* **AIM OF THE EXERCISE**:
Pull out every line of the listing below that contains the string "size". Matching is case-sensitive.
******
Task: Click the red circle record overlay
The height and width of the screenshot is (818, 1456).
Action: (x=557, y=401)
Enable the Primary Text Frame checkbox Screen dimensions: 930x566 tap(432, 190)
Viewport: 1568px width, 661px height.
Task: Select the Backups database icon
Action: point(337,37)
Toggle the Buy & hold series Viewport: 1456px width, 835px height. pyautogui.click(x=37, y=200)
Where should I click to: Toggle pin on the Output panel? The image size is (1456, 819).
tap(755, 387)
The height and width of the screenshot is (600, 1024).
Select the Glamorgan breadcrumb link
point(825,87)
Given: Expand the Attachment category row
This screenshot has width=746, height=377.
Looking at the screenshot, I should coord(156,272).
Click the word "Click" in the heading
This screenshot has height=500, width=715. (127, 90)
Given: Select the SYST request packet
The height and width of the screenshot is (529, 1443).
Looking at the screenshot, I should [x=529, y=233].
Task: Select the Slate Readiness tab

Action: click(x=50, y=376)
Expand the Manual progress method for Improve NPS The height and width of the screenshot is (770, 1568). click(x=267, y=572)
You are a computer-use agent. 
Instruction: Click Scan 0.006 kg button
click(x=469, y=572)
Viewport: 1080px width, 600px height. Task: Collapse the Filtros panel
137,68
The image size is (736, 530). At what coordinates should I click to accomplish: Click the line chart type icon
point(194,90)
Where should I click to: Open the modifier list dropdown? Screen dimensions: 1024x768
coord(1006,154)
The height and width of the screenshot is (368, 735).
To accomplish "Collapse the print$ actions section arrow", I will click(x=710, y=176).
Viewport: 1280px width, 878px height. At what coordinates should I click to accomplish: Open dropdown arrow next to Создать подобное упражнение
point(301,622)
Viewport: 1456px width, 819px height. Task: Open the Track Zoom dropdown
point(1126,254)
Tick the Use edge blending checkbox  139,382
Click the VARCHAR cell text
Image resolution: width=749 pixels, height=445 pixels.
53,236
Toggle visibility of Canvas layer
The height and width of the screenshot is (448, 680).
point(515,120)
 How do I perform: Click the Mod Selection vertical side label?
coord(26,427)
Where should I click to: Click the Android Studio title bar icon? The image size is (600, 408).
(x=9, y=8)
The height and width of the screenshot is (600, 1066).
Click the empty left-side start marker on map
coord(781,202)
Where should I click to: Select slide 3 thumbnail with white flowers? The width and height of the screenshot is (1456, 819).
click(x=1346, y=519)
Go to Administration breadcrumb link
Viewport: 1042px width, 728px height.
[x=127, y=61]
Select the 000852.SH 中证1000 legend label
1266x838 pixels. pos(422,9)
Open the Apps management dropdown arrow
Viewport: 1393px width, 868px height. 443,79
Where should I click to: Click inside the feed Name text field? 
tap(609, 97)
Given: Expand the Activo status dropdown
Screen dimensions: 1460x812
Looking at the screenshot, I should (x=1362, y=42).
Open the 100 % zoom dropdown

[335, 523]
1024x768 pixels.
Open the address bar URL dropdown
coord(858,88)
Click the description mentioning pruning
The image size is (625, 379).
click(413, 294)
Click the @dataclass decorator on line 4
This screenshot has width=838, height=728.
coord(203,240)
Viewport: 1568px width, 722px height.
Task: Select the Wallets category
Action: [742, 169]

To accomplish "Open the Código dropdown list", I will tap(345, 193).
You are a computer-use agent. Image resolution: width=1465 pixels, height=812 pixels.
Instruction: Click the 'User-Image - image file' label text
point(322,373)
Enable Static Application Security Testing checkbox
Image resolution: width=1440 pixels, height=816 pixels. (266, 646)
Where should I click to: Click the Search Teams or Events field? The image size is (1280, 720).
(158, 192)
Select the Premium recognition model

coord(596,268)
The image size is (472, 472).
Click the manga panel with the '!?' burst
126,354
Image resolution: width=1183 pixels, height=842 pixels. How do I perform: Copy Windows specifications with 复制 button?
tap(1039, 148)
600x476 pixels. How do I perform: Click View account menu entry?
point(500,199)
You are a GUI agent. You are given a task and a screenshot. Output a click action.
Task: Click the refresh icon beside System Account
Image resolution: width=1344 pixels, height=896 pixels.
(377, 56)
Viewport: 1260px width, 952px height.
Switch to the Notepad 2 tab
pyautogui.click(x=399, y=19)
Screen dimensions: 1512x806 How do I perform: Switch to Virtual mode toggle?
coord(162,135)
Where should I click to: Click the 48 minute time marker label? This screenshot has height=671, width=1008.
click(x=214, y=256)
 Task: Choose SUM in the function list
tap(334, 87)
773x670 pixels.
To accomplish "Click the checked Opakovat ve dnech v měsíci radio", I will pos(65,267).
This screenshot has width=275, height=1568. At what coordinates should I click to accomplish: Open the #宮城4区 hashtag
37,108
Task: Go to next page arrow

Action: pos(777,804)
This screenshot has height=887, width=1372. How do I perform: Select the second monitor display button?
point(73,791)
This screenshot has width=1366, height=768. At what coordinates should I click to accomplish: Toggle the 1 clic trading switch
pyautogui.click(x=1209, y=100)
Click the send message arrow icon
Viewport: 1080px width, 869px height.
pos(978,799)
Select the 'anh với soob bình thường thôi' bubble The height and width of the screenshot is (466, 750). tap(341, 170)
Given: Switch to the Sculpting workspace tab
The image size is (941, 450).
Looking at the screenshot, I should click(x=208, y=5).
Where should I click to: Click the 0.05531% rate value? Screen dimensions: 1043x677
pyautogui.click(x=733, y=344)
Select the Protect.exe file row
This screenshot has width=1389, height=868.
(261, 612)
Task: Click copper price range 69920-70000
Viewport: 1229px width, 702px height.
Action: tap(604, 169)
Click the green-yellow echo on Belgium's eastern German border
******
* **RESULT BELOW**:
Where should I click to: Toggle pin on the Output panel? The image size is (1456, 819).
The image size is (736, 530). At what coordinates should I click to accomplish: Click the line chart type icon
Where should I click to: Click the Android Studio title bar icon? The image size is (600, 408).
The image size is (625, 379).
Where should I click to: Click the Search Teams or Events field? The image size is (1280, 720).
The image size is (472, 472).
The image size is (941, 450).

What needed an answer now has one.